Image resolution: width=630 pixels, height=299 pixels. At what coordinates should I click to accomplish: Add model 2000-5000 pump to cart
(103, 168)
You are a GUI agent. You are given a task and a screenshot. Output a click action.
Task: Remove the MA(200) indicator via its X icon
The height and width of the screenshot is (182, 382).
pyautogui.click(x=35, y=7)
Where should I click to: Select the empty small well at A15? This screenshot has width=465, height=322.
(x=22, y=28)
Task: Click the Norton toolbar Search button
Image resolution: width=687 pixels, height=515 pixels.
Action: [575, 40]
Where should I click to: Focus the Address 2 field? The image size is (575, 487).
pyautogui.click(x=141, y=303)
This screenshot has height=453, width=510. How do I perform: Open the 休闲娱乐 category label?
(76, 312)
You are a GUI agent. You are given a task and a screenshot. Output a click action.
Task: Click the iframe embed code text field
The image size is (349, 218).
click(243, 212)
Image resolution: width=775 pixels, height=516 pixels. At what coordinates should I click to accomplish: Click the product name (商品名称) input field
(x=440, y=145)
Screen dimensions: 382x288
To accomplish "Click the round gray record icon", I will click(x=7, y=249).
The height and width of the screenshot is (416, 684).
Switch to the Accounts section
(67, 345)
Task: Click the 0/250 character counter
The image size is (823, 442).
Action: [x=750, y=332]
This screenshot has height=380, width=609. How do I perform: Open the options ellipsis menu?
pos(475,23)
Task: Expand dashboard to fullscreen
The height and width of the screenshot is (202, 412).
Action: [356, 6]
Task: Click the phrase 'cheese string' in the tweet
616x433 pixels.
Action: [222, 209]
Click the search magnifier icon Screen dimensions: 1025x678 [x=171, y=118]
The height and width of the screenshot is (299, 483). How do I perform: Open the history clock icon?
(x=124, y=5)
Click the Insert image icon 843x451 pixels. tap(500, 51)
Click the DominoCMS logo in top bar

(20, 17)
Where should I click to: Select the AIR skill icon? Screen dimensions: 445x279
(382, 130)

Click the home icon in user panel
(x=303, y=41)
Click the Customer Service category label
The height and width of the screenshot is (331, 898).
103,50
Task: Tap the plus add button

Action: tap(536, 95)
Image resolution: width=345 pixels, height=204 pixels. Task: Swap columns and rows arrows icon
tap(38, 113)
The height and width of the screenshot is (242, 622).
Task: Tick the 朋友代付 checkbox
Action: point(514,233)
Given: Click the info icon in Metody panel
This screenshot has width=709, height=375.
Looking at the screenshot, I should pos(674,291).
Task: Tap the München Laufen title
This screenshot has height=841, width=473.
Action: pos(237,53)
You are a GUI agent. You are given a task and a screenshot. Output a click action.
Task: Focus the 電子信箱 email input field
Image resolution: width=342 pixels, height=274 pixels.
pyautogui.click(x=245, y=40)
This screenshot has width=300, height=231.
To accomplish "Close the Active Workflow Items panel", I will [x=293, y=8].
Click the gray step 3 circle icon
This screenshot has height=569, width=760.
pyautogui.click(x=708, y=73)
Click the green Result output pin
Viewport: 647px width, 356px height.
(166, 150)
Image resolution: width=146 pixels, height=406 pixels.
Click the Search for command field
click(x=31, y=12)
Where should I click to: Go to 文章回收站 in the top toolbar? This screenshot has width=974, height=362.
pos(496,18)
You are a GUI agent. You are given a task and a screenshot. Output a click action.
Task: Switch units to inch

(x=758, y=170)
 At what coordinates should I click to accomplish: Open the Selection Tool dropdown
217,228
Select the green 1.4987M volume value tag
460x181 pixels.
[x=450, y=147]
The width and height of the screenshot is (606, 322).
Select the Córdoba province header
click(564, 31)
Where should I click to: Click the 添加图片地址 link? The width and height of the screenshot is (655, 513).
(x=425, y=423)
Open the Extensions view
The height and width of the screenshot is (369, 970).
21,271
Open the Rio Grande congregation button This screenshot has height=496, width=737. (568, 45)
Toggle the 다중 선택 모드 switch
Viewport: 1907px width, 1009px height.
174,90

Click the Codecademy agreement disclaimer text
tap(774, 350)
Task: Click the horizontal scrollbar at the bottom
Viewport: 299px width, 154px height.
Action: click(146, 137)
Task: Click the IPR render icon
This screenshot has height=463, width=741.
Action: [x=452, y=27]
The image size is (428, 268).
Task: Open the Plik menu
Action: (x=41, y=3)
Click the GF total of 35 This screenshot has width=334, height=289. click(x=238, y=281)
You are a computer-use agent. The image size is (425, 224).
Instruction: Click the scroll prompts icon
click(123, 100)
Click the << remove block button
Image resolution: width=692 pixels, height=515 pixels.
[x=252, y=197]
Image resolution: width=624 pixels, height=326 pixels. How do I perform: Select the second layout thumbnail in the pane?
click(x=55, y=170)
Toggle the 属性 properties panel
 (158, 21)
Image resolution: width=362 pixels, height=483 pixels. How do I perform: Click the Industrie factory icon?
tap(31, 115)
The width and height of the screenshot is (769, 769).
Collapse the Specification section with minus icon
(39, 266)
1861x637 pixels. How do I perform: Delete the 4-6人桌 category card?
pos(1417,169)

•••

Work instruction: An exact copy of every entry above is required.

Response for this exercise:
Image resolution: width=630 pixels, height=299 pixels. At what coordinates should I click to accomplish: Add model 2000-5000 pump to cart
(103, 168)
You are a GUI agent. You are given a task and a screenshot. Output a click action.
Task: Remove the MA(200) indicator via its X icon
The height and width of the screenshot is (182, 382).
pyautogui.click(x=35, y=7)
Where should I click to: Select the empty small well at A15? This screenshot has width=465, height=322.
(x=22, y=28)
Task: Click the Norton toolbar Search button
Image resolution: width=687 pixels, height=515 pixels.
Action: [575, 40]
Where should I click to: Focus the Address 2 field? The image size is (575, 487).
pyautogui.click(x=141, y=303)
This screenshot has height=453, width=510. How do I perform: Open the 休闲娱乐 category label?
(76, 312)
You are a GUI agent. You are given a task and a screenshot. Output a click action.
Task: Click the iframe embed code text field
The image size is (349, 218).
click(243, 212)
Image resolution: width=775 pixels, height=516 pixels. At what coordinates should I click to accomplish: Click the product name (商品名称) input field
(x=440, y=145)
Screen dimensions: 382x288
To accomplish "Click the round gray record icon", I will click(x=7, y=249).
The height and width of the screenshot is (416, 684).
Switch to the Accounts section
(67, 345)
Task: Click the 0/250 character counter
The image size is (823, 442).
Action: [x=750, y=332]
This screenshot has height=380, width=609. How do I perform: Open the options ellipsis menu?
pos(475,23)
Task: Expand dashboard to fullscreen
The height and width of the screenshot is (202, 412).
Action: [356, 6]
Task: Click the phrase 'cheese string' in the tweet
616x433 pixels.
Action: [222, 209]
Click the search magnifier icon Screen dimensions: 1025x678 [x=171, y=118]
The height and width of the screenshot is (299, 483). How do I perform: Open the history clock icon?
(x=124, y=5)
Click the Insert image icon 843x451 pixels. tap(500, 51)
Click the DominoCMS logo in top bar

(20, 17)
Where should I click to: Select the AIR skill icon? Screen dimensions: 445x279
(382, 130)

Click the home icon in user panel
(x=303, y=41)
Click the Customer Service category label
The height and width of the screenshot is (331, 898).
103,50
Task: Tap the plus add button

Action: tap(536, 95)
Image resolution: width=345 pixels, height=204 pixels. Task: Swap columns and rows arrows icon
tap(38, 113)
The height and width of the screenshot is (242, 622).
Task: Tick the 朋友代付 checkbox
Action: point(514,233)
Given: Click the info icon in Metody panel
This screenshot has width=709, height=375.
Looking at the screenshot, I should pos(674,291).
Task: Tap the München Laufen title
This screenshot has height=841, width=473.
Action: pos(237,53)
You are a GUI agent. You are given a task and a screenshot. Output a click action.
Task: Focus the 電子信箱 email input field
Image resolution: width=342 pixels, height=274 pixels.
pyautogui.click(x=245, y=40)
This screenshot has width=300, height=231.
To accomplish "Close the Active Workflow Items panel", I will [x=293, y=8].
Click the gray step 3 circle icon
This screenshot has height=569, width=760.
pyautogui.click(x=708, y=73)
Click the green Result output pin
Viewport: 647px width, 356px height.
(166, 150)
Image resolution: width=146 pixels, height=406 pixels.
Click the Search for command field
click(x=31, y=12)
Where should I click to: Go to 文章回收站 in the top toolbar? This screenshot has width=974, height=362.
pos(496,18)
You are a GUI agent. You are given a task and a screenshot. Output a click action.
Task: Switch units to inch

(x=758, y=170)
 At what coordinates should I click to accomplish: Open the Selection Tool dropdown
217,228
Select the green 1.4987M volume value tag
460x181 pixels.
[x=450, y=147]
The width and height of the screenshot is (606, 322).
Select the Córdoba province header
click(564, 31)
Where should I click to: Click the 添加图片地址 link? The width and height of the screenshot is (655, 513).
(x=425, y=423)
Open the Extensions view
The height and width of the screenshot is (369, 970).
21,271
Open the Rio Grande congregation button This screenshot has height=496, width=737. (568, 45)
Toggle the 다중 선택 모드 switch
Viewport: 1907px width, 1009px height.
174,90

Click the Codecademy agreement disclaimer text
tap(774, 350)
Task: Click the horizontal scrollbar at the bottom
Viewport: 299px width, 154px height.
Action: click(146, 137)
Task: Click the IPR render icon
This screenshot has height=463, width=741.
Action: [x=452, y=27]
The image size is (428, 268).
Task: Open the Plik menu
Action: (x=41, y=3)
Click the GF total of 35 This screenshot has width=334, height=289. click(x=238, y=281)
You are a computer-use agent. The image size is (425, 224).
Instruction: Click the scroll prompts icon
click(123, 100)
Click the << remove block button
Image resolution: width=692 pixels, height=515 pixels.
[x=252, y=197]
Image resolution: width=624 pixels, height=326 pixels. How do I perform: Select the second layout thumbnail in the pane?
click(x=55, y=170)
Toggle the 属性 properties panel
 (158, 21)
Image resolution: width=362 pixels, height=483 pixels. How do I perform: Click the Industrie factory icon?
tap(31, 115)
The width and height of the screenshot is (769, 769).
Collapse the Specification section with minus icon
(39, 266)
1861x637 pixels. How do I perform: Delete the 4-6人桌 category card?
pos(1417,169)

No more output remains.